Differential Evolution: A global optimization algorithm that explores the entire solution space. It’s slower but more robust against local minima.
The utility function uses $\sqrt{e_i}$ instead of $e_i$ to represent diminishing returns—the benefit of additional entanglement decreases as you get more entangled with a particular party.
Monogamy Constraint Implementation
The monogamy constraint is implemented as an inequality constraint:
1 | def monogamy_constraint(e): |
This returns a positive value when the constraint is satisfied (the sum of squared entanglements is less than 1).
Visualization Components
Bar Charts: Compare equal versus optimal distributions, showing how the optimizer allocates more entanglement to higher-weighted parties.
3D Surface Plot: Shows the utility landscape for a three-party system. The surface represents achievable utility values, constrained by the monogamy relation. The red star marks the optimal point.
Contour Plot: Provides a top-down view with level curves of constant utility.

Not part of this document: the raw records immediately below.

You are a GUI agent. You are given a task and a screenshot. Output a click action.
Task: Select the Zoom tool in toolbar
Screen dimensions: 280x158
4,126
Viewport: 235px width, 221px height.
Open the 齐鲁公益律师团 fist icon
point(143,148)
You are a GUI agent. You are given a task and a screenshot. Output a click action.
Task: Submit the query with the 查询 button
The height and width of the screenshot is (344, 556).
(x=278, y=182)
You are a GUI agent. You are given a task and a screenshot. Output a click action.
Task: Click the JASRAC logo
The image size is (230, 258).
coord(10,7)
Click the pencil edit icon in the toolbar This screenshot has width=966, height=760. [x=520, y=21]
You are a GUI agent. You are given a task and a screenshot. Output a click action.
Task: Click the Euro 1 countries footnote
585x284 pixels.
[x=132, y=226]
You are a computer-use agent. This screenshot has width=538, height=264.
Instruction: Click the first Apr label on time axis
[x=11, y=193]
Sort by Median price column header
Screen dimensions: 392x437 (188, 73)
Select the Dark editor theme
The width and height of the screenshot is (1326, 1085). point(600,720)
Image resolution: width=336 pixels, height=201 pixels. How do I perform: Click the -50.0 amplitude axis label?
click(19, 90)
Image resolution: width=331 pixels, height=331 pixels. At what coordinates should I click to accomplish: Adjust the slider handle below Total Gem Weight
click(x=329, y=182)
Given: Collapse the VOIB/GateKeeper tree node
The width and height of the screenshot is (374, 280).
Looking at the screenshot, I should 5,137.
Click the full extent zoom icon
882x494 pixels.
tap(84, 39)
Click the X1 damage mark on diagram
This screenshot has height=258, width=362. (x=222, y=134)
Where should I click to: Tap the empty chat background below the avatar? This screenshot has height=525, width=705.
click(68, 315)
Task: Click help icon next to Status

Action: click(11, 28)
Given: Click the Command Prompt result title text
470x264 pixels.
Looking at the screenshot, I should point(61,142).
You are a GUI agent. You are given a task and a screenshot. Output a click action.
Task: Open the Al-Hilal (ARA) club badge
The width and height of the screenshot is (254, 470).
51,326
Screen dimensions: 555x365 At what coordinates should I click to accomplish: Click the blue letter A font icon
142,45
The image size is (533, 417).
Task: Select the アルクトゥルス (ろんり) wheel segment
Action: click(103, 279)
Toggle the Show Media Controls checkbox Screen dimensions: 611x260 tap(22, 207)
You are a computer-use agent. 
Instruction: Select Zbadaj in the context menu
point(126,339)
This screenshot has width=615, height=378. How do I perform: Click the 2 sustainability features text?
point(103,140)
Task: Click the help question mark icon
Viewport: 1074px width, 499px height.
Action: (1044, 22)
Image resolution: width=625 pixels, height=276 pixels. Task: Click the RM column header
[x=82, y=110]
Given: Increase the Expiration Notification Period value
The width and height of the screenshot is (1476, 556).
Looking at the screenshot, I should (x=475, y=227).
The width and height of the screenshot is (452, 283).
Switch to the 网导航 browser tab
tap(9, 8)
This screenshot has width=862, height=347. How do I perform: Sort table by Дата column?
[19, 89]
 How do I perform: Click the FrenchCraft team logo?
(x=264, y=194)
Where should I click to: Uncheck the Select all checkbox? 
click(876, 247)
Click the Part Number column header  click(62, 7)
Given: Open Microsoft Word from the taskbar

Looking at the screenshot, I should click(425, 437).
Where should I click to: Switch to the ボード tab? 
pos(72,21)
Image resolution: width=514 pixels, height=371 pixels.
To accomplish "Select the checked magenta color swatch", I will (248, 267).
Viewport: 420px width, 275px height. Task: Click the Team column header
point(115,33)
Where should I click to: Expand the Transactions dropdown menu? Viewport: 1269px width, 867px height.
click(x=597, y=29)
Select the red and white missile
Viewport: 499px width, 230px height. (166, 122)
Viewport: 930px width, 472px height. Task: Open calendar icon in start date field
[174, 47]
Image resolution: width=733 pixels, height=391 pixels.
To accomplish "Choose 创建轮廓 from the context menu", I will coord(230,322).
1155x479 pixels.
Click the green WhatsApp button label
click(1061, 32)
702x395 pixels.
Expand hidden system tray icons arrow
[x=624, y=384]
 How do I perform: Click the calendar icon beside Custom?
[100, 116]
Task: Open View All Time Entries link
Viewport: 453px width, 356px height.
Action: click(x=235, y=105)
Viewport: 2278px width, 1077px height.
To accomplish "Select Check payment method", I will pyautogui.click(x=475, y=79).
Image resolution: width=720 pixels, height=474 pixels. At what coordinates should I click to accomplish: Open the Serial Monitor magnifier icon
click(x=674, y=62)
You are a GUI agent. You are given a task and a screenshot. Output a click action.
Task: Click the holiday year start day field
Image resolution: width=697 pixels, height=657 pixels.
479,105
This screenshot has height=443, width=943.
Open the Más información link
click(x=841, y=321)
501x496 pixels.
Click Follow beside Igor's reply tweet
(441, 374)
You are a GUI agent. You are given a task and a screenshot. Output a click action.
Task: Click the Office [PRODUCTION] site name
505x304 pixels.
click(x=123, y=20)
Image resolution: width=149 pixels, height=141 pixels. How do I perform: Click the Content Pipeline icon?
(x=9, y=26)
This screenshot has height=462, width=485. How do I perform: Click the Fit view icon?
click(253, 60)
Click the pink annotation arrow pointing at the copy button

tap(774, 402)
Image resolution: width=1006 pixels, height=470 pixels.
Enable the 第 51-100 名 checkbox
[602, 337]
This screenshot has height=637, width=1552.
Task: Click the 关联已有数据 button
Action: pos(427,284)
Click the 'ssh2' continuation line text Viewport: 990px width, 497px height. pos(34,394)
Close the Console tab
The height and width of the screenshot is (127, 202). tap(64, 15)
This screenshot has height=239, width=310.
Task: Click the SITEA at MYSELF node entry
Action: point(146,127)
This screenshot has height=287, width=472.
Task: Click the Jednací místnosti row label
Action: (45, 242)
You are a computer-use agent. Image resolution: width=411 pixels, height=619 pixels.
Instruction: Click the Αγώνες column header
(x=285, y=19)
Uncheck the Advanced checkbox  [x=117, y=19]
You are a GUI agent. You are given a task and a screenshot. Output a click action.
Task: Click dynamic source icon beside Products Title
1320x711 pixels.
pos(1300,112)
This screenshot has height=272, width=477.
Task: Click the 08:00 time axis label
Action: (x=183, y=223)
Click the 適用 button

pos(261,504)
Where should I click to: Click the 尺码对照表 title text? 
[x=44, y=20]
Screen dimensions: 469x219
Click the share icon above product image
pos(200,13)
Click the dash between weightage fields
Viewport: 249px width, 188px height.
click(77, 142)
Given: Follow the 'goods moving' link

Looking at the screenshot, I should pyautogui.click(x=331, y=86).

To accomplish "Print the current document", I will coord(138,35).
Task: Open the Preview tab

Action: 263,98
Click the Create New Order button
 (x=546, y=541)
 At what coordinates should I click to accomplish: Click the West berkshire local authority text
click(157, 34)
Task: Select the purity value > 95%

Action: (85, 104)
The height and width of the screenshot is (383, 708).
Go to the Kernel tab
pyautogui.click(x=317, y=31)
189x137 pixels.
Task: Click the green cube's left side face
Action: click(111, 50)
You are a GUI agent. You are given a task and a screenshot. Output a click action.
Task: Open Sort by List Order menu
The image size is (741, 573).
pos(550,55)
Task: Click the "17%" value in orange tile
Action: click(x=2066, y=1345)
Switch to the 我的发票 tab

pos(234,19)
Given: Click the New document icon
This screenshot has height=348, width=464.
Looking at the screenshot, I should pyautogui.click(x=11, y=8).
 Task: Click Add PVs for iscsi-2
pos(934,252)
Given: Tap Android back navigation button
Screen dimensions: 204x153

The dashed circles represent the monogamy constraint boundary for different values of $e_3$.
Valid Region Plot: Displays the allowed region in entanglement space—a unit sphere in $N$ dimensions.
Sensitivity Analysis
The sensitivity analysis varies the weight of one party (Party 2) from 0.5× to 2× its original value. This reveals how the optimal distribution adapts to changing priorities. When a party becomes more important, it receives more entanglement, but the allocation to other parties also adjusts to maintain the monogamy constraint.
Performance Optimization
The code is optimized for Google Colab execution:
- Uses vectorized NumPy operations
- Employs efficient scipy optimizers
- Limits resolution for 3D plots to balance quality and speed
- Differential Evolution is limited to 300 iterations for reasonable runtime
Key Insights
The optimization reveals several important properties:
Proportional but Non-Linear: Higher-weighted parties receive more entanglement, but not in direct proportion due to the square root in the utility function and the quadratic monogamy constraint.
Constraint Saturation: The optimal solution typically saturates the monogamy constraint ($\sum e_i^2 = 1$), meaning all available entanglement is utilized.
Trade-offs: Increasing one party’s entanglement necessarily decreases others’, demonstrating the fundamental trade-off imposed by monogamy.
Diminishing Returns: The $\sqrt{e_i}$ utility function ensures that spreading entanglement among multiple parties is often better than concentrating it on one.
This optimization framework has practical applications in quantum communication networks, where a central quantum repeater must distribute entanglement to multiple nodes, and in quantum computing, where qubits must be strategically entangled to maximize computational advantage.